#### TEXT EXCERPT:

There are also some dangerous ones not given by default like:

  • CAP_SYS_ADMIN - Allows the user to perform a LOT of system administration operations. Basically allows to gain other priviledges.
  • CAP_SYS_BOOT - Allows to use reboot and kexec_load. You can just build a custom kernel with a malicious kernel module and load it into the host system.

Why am I mentioning this? Because some people advocate for using the --privildged flag in some “i don’t want permission issues” cases. It is really important to understand that it gives all the capabiltiies to the container, making it essentially root on host. You can drop capabilities for containers using --cap-drop=ALL and add them using for example --cap-add=CAP_NET_ADMIN. Let’s check if that works using our trusty alpine:3.20.0:

adam@host ~ > docker run --interactive --tty --rm --cap-drop=ALL --cap-add=CAP_NET_ADMIN alpine:3.20.0 sh
/ # apk add libcap
fetch https://dl-cdn.alpinelinux.org/alpine/v3.20/main/x86_64/APKINDEX.tar.gz
fetch https://dl-cdn.alpinelinux.org/alpine/v3.20/community/x86_64/APKINDEX.tar.gz
...
OK: 8 MiB in 19 packages
/ # capsh --print # print available capabilities
Current: cap_net_admin=ep
Bounding set =cap_net_admin
Ambient set =
Current IAB: !cap_chown,!cap_dac_override,!cap_dac_read_search,!cap_fowner,!cap_fsetid,!cap_kill,!cap_setgid,!cap_setuid,!cap_setpcap,!cap_linux_immutable,!cap_net_bind_service,!cap_net_broadcast,!cap_net_raw,!cap_ipc_lock,!cap_ipc_owner,!cap_sys_module,!cap_sys_rawio,!cap_sys_chroot,!cap_sys_ptrace,!cap_sys_pacct,!cap_sys_admin,!cap_sys_boot,!cap_sys_nice,!cap_sys_resource,!cap_sys_time,!cap_sys_tty_config,!cap_mknod,!cap_lease,!cap_audit_write,!cap_audit_control,!cap_setfcap,!cap_mac_override,!cap_mac_admin,!cap_syslog,!cap_wake_alarm,!cap_block_suspend,!cap_audit_read,!cap_perfmon,!cap_bpf,!cap_checkpoint_restore

As we can see we successfully dropped all the capabilties except for CAP_NET_ADMIN. You should examine your docker containers and drop all the capabilities that they do not need to limit the potential damage.

#### PROBLEM A:
Please write out the passage of the Docker capabilities text from "As we can see" to "the potential damage.".
#### PROBLEM B:
Extend the Docker capabilities text past its final sentence.

#### DATA EXTRACT:
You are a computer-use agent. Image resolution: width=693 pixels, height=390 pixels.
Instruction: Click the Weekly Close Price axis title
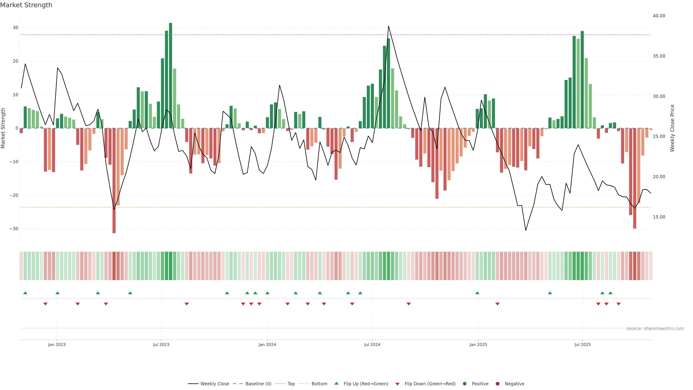pyautogui.click(x=672, y=128)
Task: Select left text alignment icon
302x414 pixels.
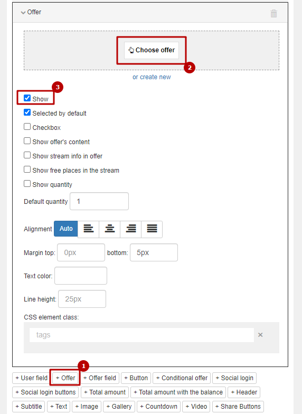Action: pyautogui.click(x=89, y=229)
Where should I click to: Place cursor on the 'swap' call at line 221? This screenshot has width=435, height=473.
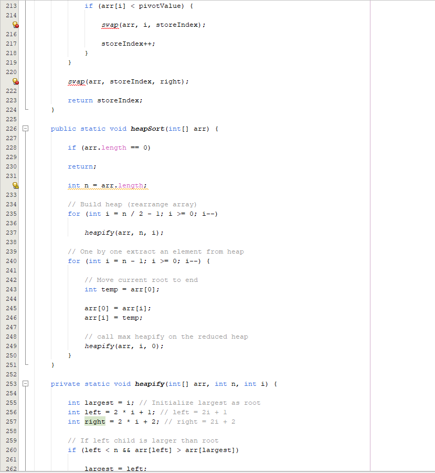(76, 81)
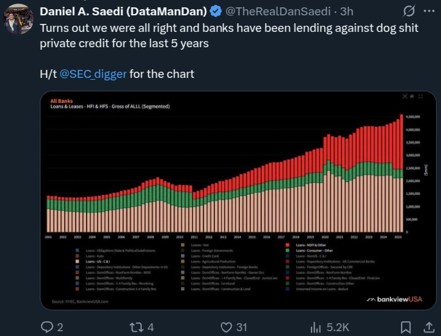Open the @SEC_digger mention
Image resolution: width=441 pixels, height=336 pixels.
(x=93, y=74)
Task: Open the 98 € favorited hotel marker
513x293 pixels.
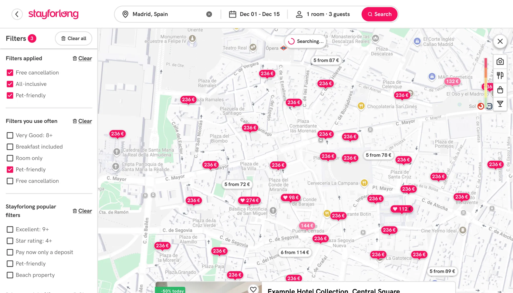Action: (x=291, y=198)
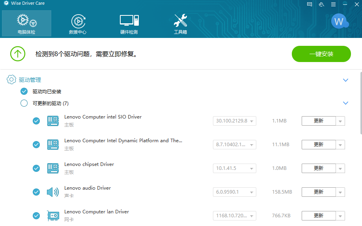The image size is (362, 226).
Task: Open the hamburger menu in title bar
Action: pyautogui.click(x=334, y=4)
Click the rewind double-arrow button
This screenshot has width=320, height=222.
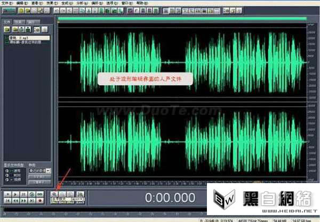15,201
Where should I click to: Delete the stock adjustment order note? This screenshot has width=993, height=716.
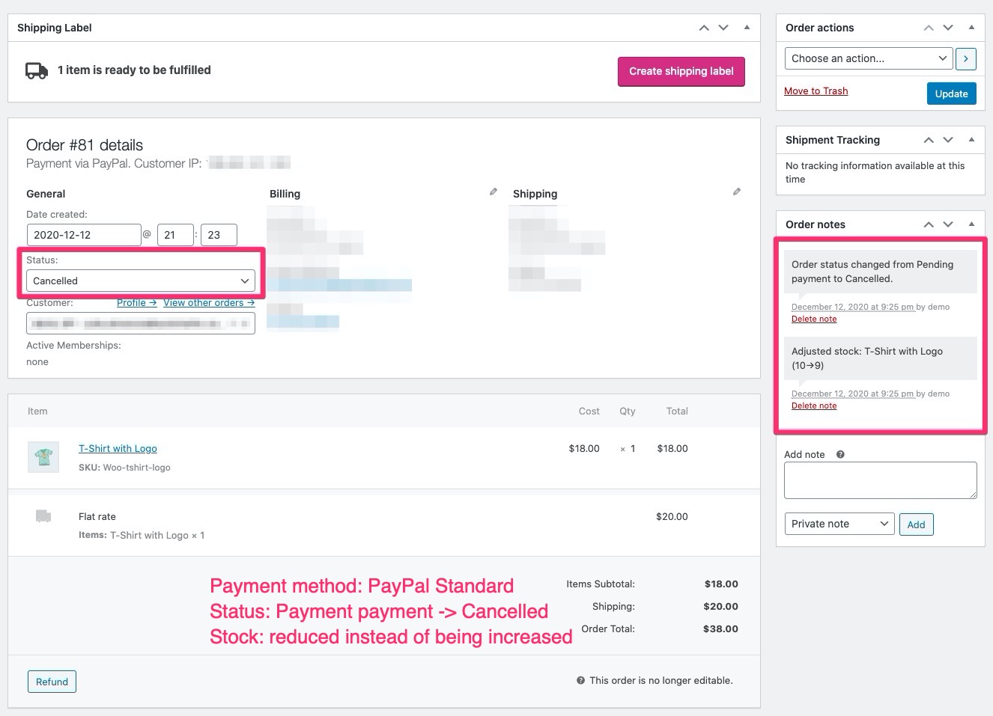[x=814, y=406]
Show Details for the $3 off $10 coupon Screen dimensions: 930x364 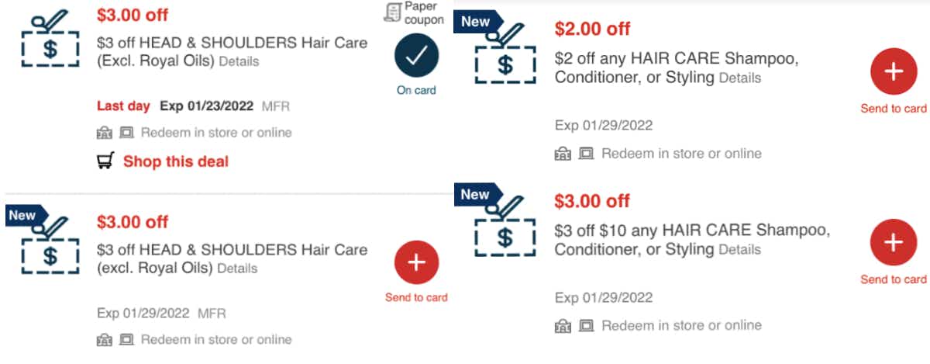740,250
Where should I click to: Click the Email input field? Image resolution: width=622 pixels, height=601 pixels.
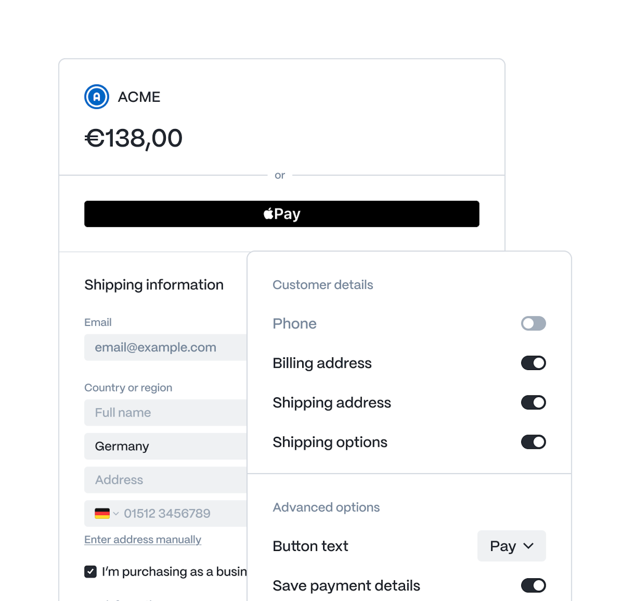[x=165, y=347]
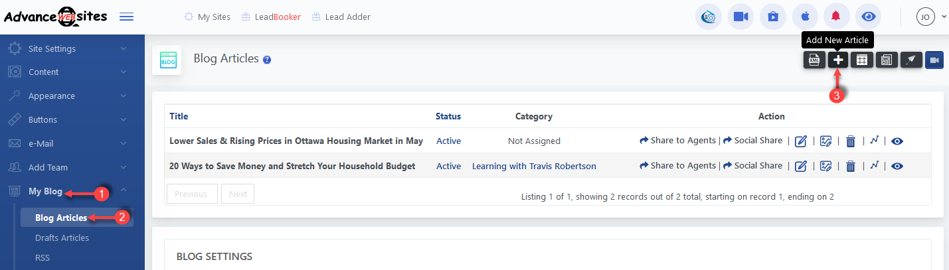Toggle the hamburger sidebar menu
The image size is (949, 270).
tap(126, 17)
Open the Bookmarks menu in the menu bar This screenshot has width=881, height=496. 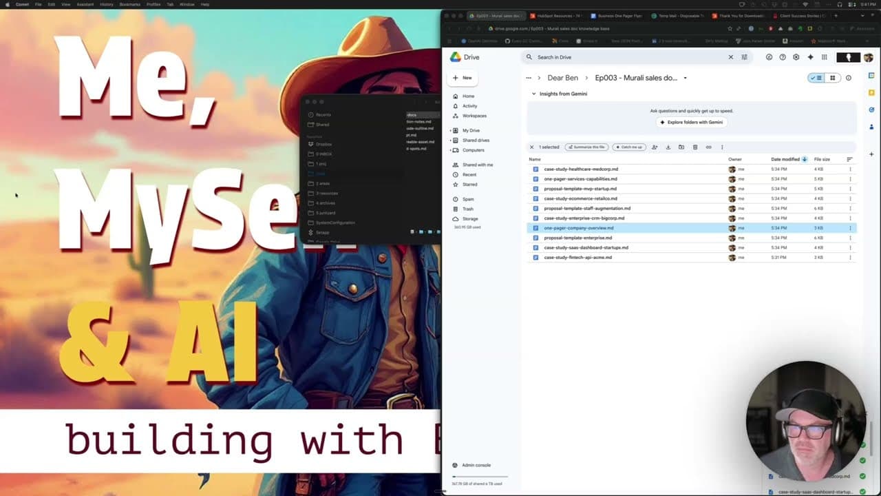pyautogui.click(x=131, y=4)
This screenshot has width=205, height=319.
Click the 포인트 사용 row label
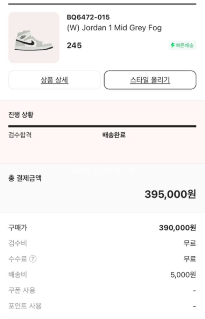[x=25, y=306]
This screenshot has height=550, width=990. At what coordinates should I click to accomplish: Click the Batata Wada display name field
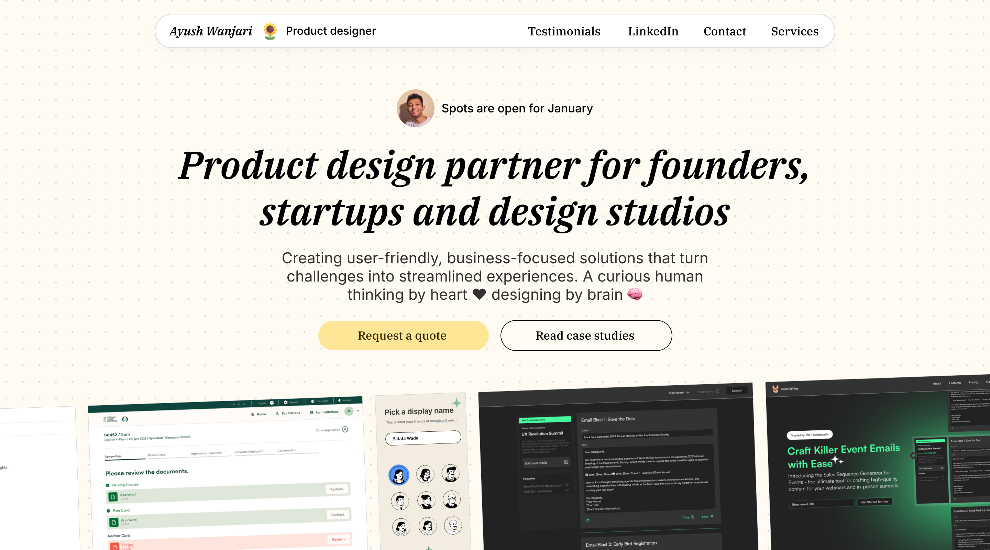423,438
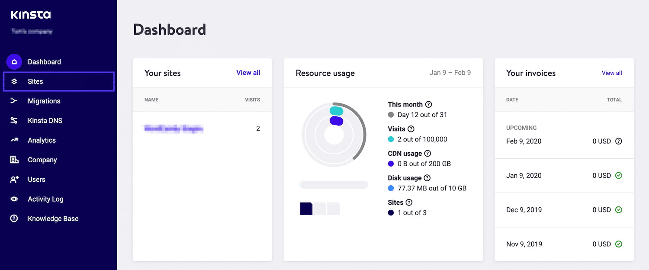
Task: Open View all in Your invoices panel
Action: pos(611,73)
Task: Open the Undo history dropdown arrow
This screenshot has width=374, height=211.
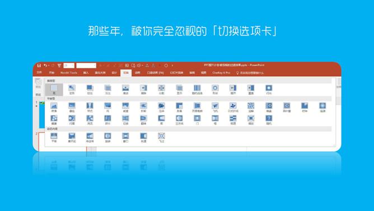Action: [49, 66]
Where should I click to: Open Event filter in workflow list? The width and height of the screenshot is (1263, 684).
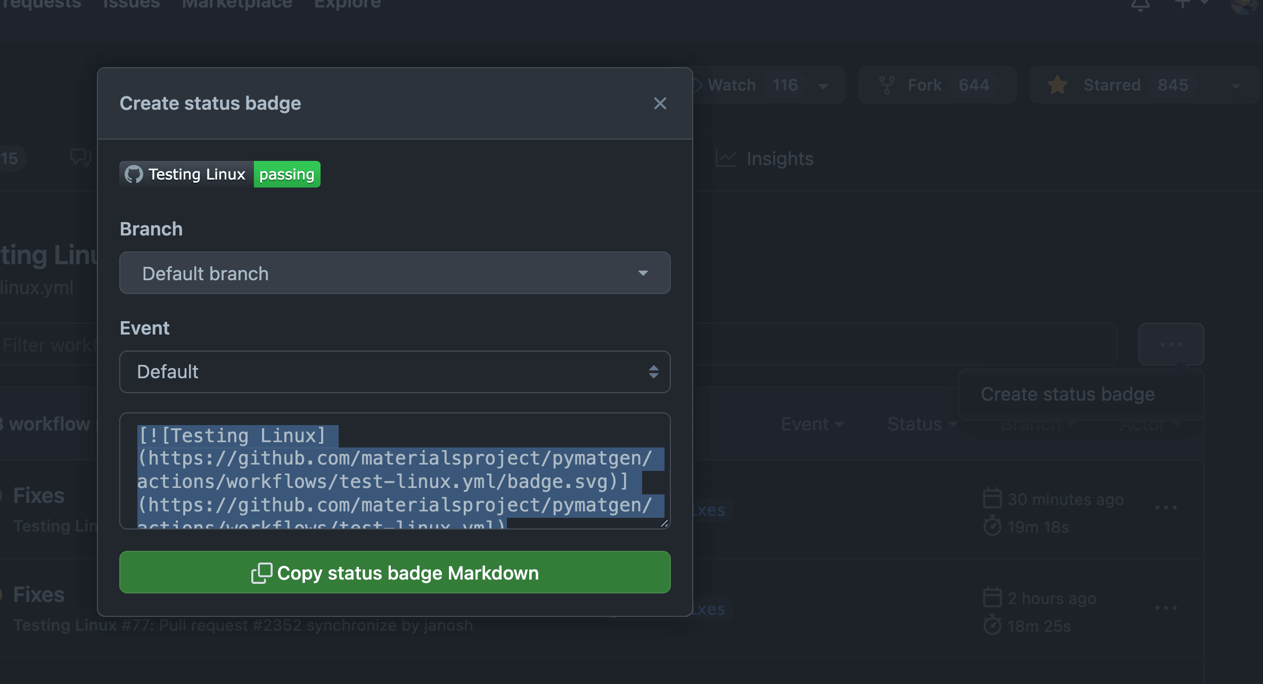pos(811,424)
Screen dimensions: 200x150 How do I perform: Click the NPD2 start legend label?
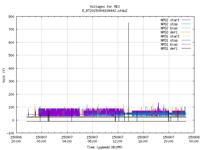[170, 20]
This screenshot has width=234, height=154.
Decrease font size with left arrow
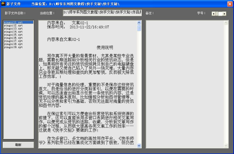(x=213, y=14)
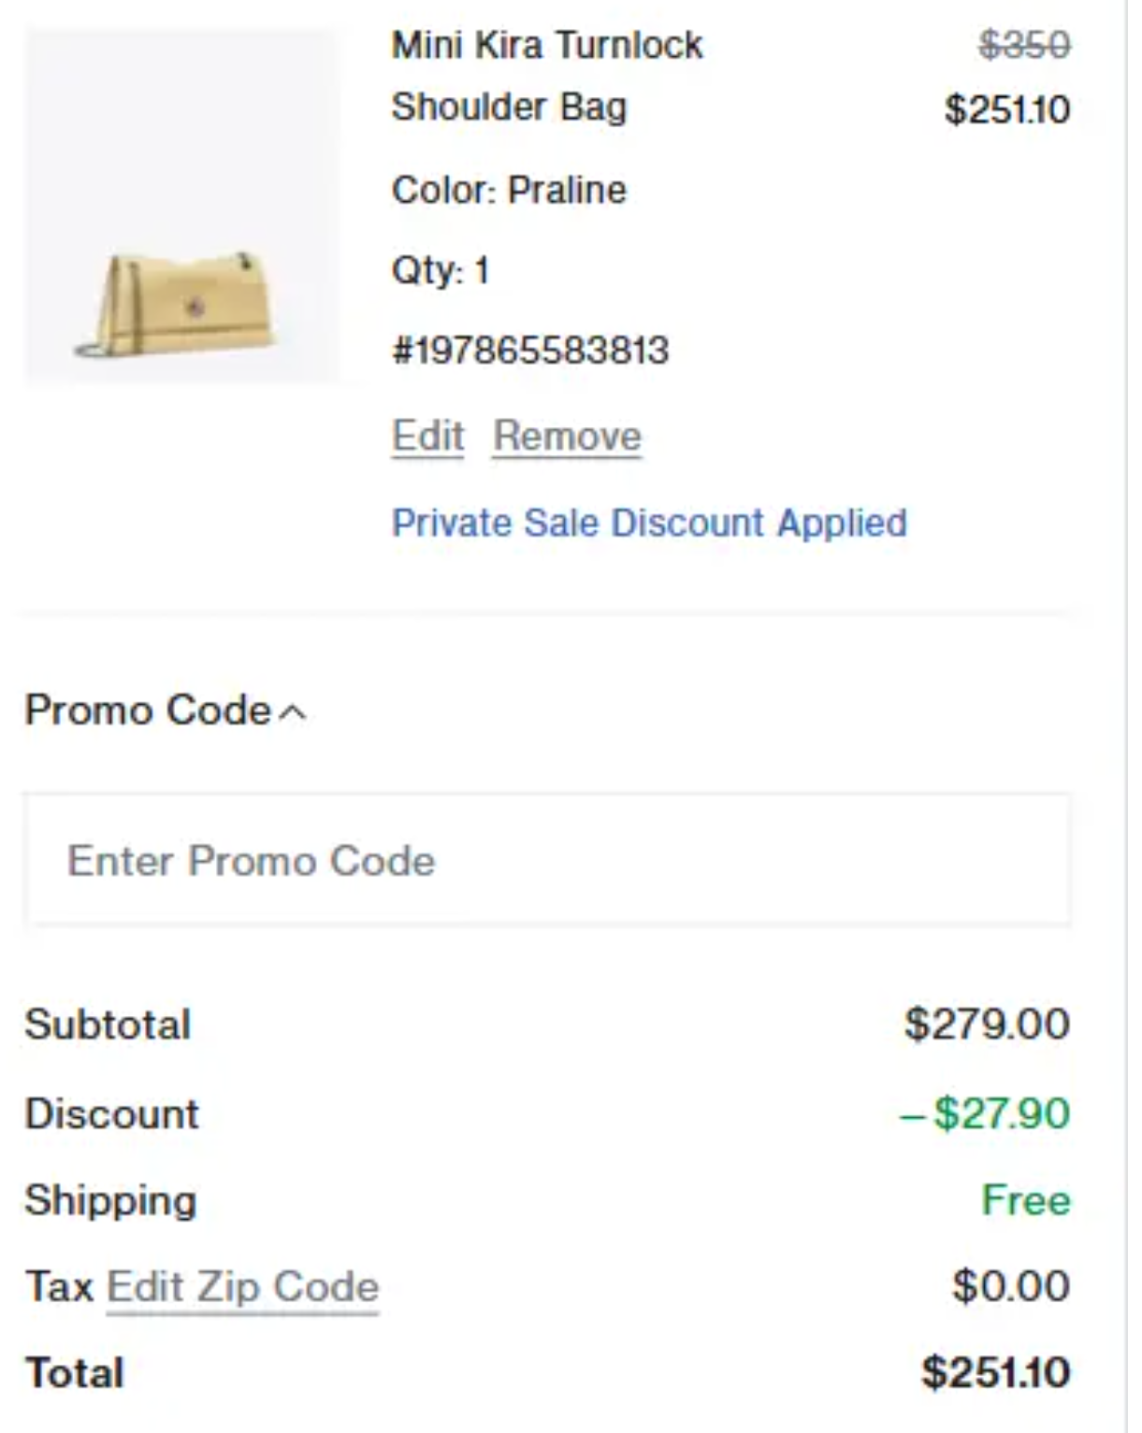Viewport: 1142px width, 1433px height.
Task: Click Edit Zip Code link
Action: click(x=242, y=1287)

#### WRITTEN REPLY A:
As we can see we successfully dropped all the capabilties except for CAP_NET_ADMIN. You should examine your docker containers and drop all the capabilities that they do not need to limit the potential damage.

#### WRITTEN REPLY B:
Docker socket exposure
#

Another thing that is very dangerous but seen quite often is exposing /var/run/docker.sock to containers. Why would somebody do this? Software like traefik in my homelab uses the information received by the socket to load balance a route based on how many containers are available. Exposisng the docker socket is extremely dangerous and stupid and you shouldn’t do that! It may seem innocent at first but let’s do a quick demo to see what you can do once you detect something like this:

adam@host ~ > docker run --interactive --tty --rm --volume "/var/run/docker.sock:/var/run/docker.sock" alpine:3.20.0 sh
/ # apk add docker
fetch https://dl-cdn.alpinelinux.org/alpine/v3.20/main/x86_64/APKINDEX.tar.gz
fetch https://dl-cdn.alpinelinux.org/alpine/v3.20/community/x86_64/APKINDEX.tar.gz
...
OK: 280 MiB in 27 packages
/ # docker run --interactive --tty --volume "/:/psm" ubuntu:24.04 sh
# cat /psm/etc/hostname
host

As you can see, the container docker client uses the host socket to mount the host root filesystem on /psm - We verify this by checking the hostname of the host system. We could also just spin up a --priviledged container and have basically full control over the host system. Try not to expose the docker socket for no reason.

But what if I need to communicate?
#

You can filter kernel calls at host OS level with mechanisms like SELinux, to only allow an identified set of actions for the container client (or the “socket exposer” process). You can also (with less config) expose the Docker socket over TCP or SSH, instead of the the socket file. It allows different implementation levels of the AAA (Authentication, Authorization, Accounting) concepts, depending on your security assessment. For more info refer to protecting the daemon socket.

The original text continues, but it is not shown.